43 . Cette dernière position du Conseil à propos de trois catégories déterminées de ressortissants communautaires ne nous paraît pas permettre de préjuger des conditions posées par le droit communautaire à l' égard d' une autre catégorie, celle des personnes à la recherche d' un emploi . Certes, s' agissant de ces derniers, la déclaration adoptée par le Conseil le 15 octobre 1968 se référait au moins implicitement à une condition de ressources suffisantes . Nous avons vu, toutefois, que cette déclaration ne pouvait être prise en considération pour interpréter le droit communautaire quant au droit de séjour litigieux dans la présente affaire . Nous ne distinguons pas de raison d' ordre juridique d' introduire, cette fois à la lumière des directives du 28 juin 1990, une condition de ressources suffisantes s' agissant de ressortissants communautaires dont le Conseil s' est abstenu jusqu' à présent de réglementer les modalités du droit de séjour . Au demeurant, l' énoncé jurisprudentiel d' une condition suivant laquelle la personne à la recherche d' un emploi devrait disposer de ressources suffisantes pour ne pas être à la charge de l' assistance sociale de l' État membre d' accueil n' irait pas sans poser quelques problèmes de conciliation avec l' indication donnée par votre arrêt Kempf, précité, selon laquelle la portée communautaire des notions déterminant l' étendue du champ d' application de la libre circulation des travailleurs serait compromise si la jouissance des droits conférés au titre de cette libre circulation était "exclue dès lors que l' intéressé fait appel à des prestations à charge des fonds publics ouvertes en vertu de la législation nationale du pays d' accueil" ( 39 ). Aussi, les récentes directives du Conseil en matière de droit de séjour ne nous paraissent pas justifier une modification de l' orientation de nos conclusions .

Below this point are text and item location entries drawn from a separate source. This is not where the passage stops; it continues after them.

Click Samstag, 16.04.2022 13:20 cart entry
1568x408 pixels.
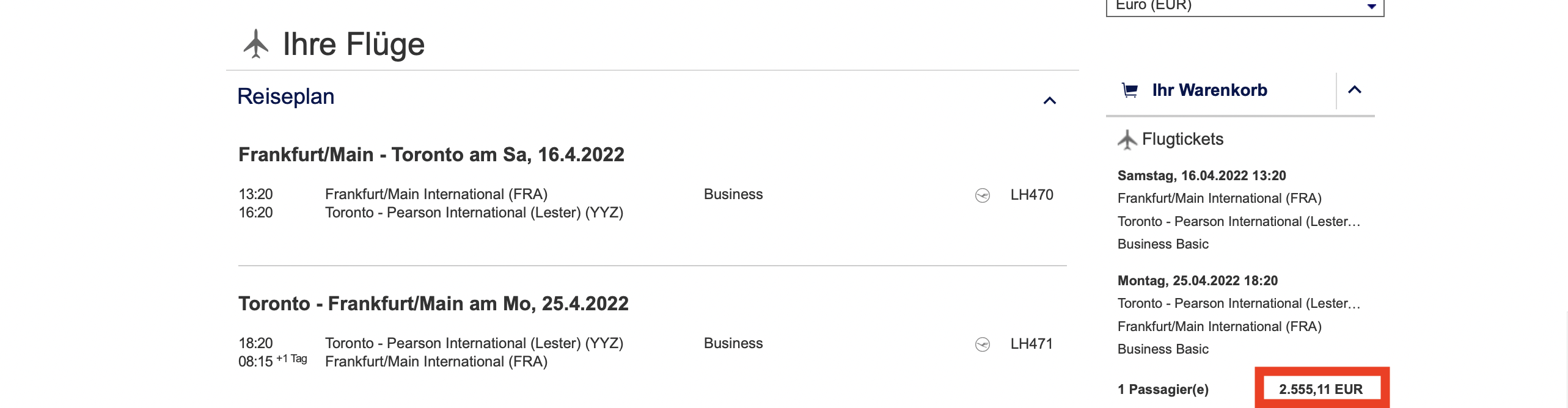1201,176
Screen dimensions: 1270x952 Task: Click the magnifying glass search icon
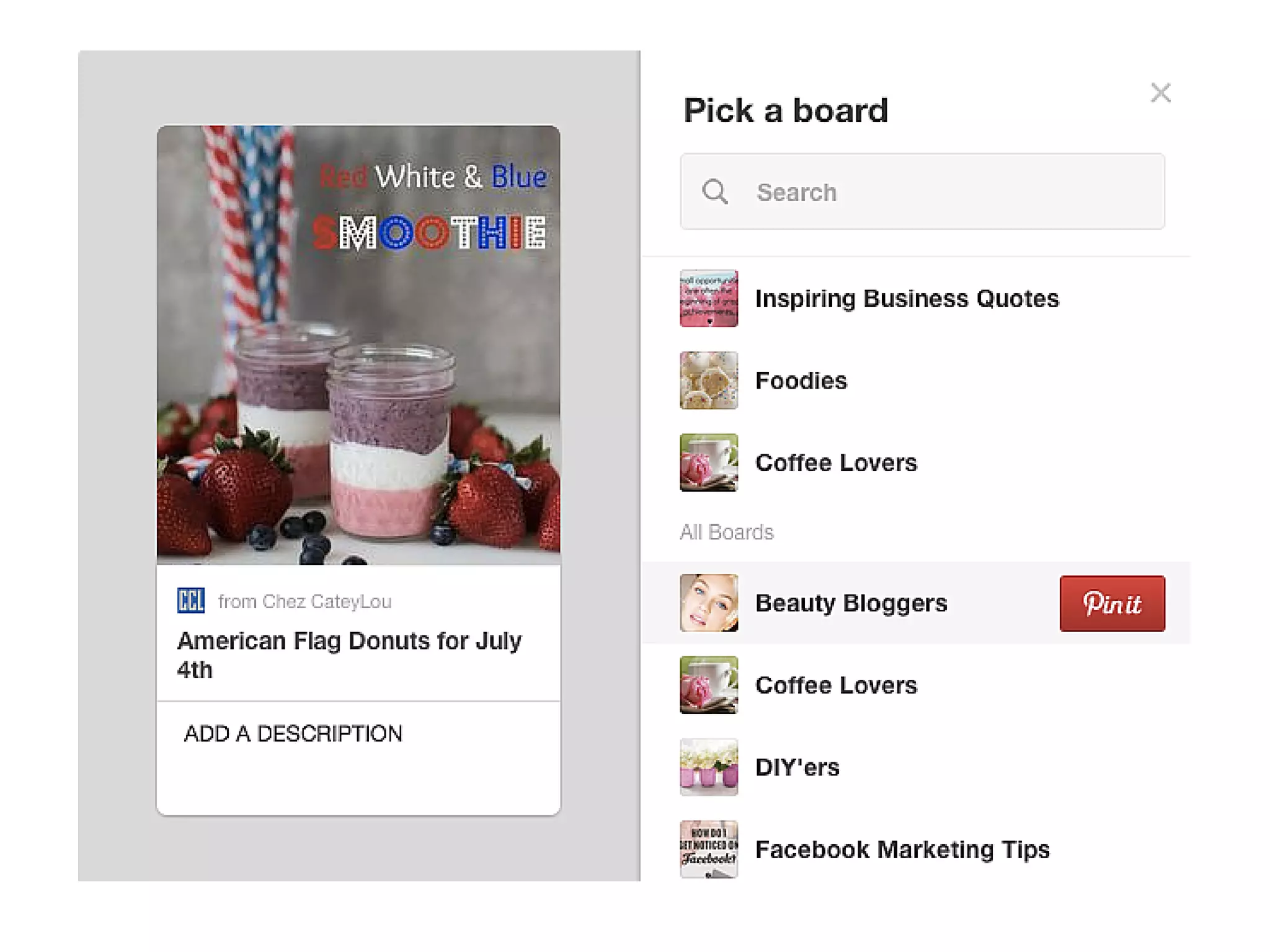pyautogui.click(x=715, y=192)
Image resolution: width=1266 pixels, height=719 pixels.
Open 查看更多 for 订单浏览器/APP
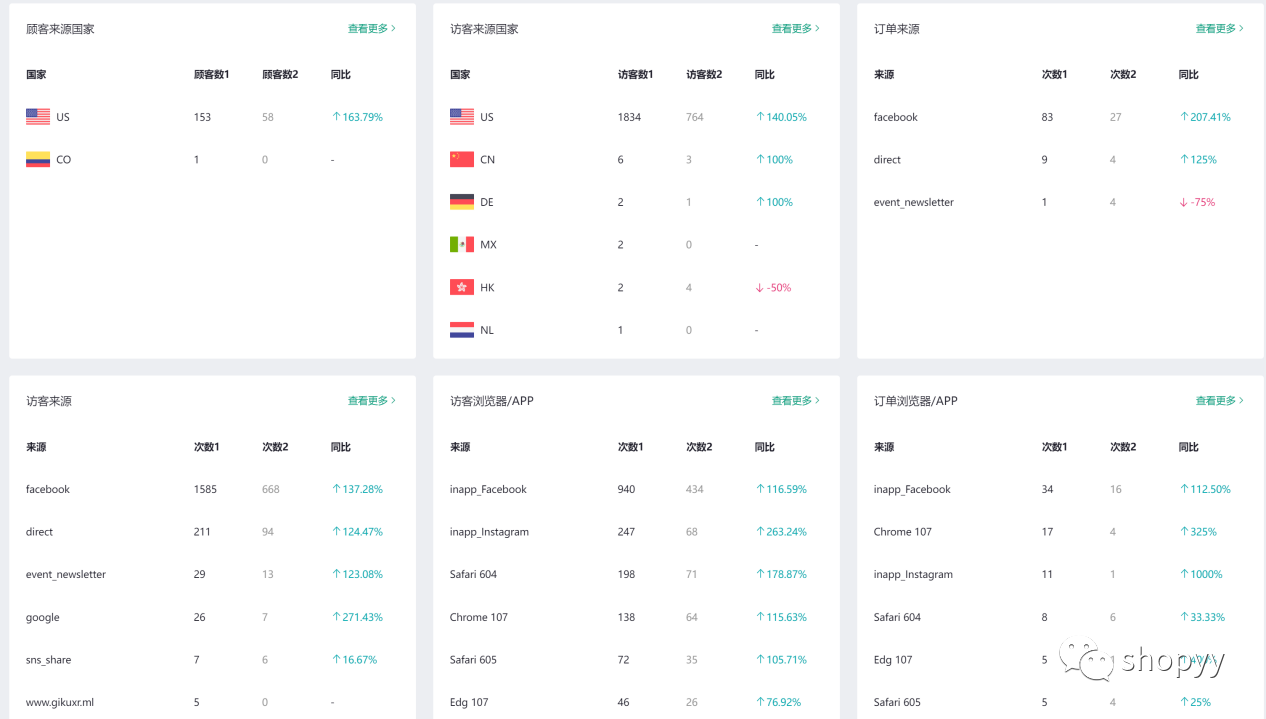tap(1219, 401)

44 . En définitive, nous vous suggérons de dire pour droit :

"1 ) Un ressortissant d' un État membre à la recherche d' un emploi sur le territoire d' un autre État membre bénéficie, au titre de la libre circulation des travailleurs, du droit d' y séjourner tant que cette recherche s' avère effective et sérieuse, les autorités de l' État membre d' accueil ne pouvant lui opposer le simple écoulement d' un délai prévu par la loi nationale pour l' inviter à quitter le territoire sans avoir constaté qu' il ne recherche plus réellement d' emploi .

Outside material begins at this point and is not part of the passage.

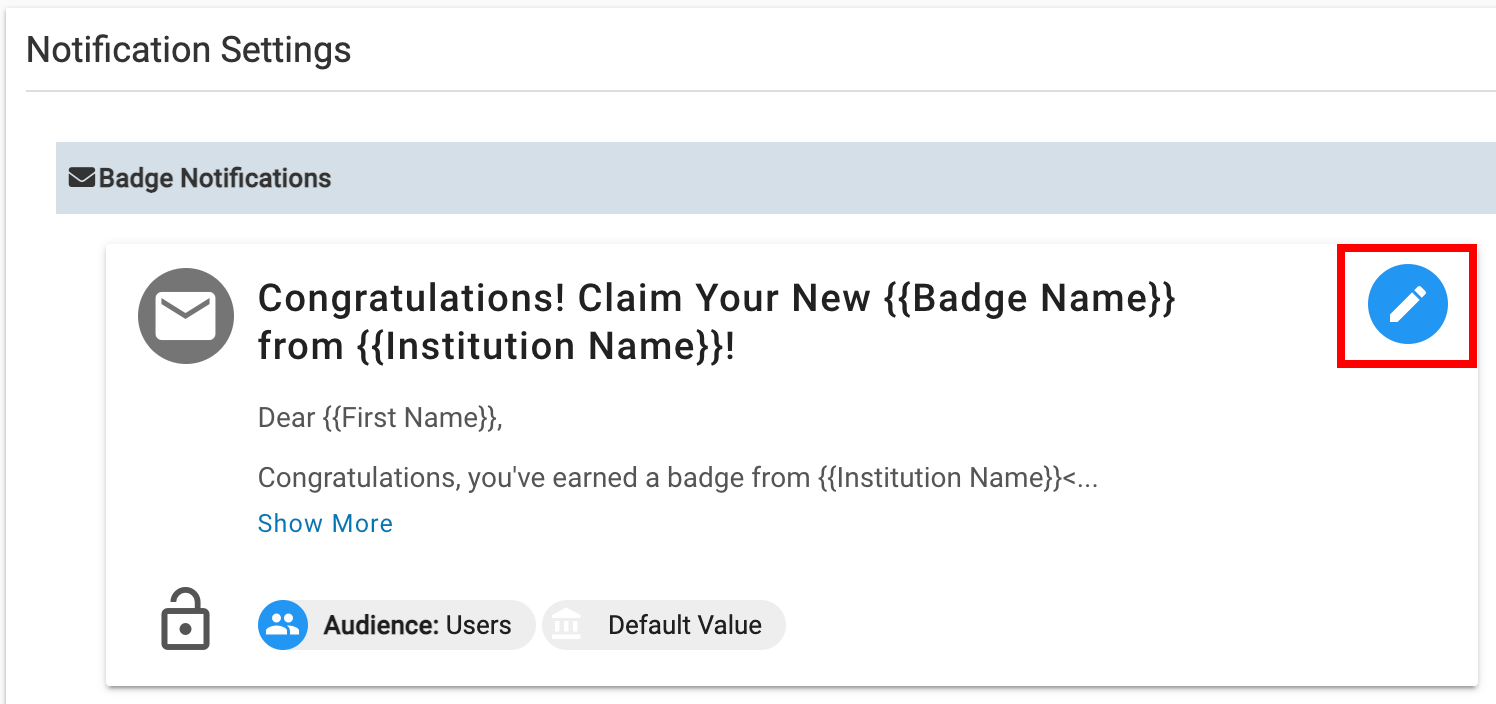Screen dimensions: 1496x704
Task: Expand message with Show More link
Action: point(325,523)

2 ) La déclaration adoptée par le Conseil le 15 octobre 1968 ne peut fournir d' éléments pouvant être pris en considération par le juge national pour déterminer les modalités du droit de séjour visé au point 1 ci-avant ."

(*) Langue originale : le français .

( 1 ) Article 48, paragraphe 3, du traité CEE .

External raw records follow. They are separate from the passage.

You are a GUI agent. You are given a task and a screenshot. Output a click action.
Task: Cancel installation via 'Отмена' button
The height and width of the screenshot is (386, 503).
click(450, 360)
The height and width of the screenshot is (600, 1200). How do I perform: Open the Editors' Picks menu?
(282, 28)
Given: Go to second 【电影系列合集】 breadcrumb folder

( 2 ) Pour la coordination des mesures spéciales aux étrangers en matière de déplacement et de séjour justifiées par des raisons d' ordre public, de sécurité publique et de santé publique ( JO 56, p . 850 ).

( 3 ) Directive du 15 octobre 1968 relative à la suppression des restrictions au déplacement et au séjour des travailleurs des États membres et de leur famille à l' intérieur de la Communauté ( JO L 257, p . 13 ).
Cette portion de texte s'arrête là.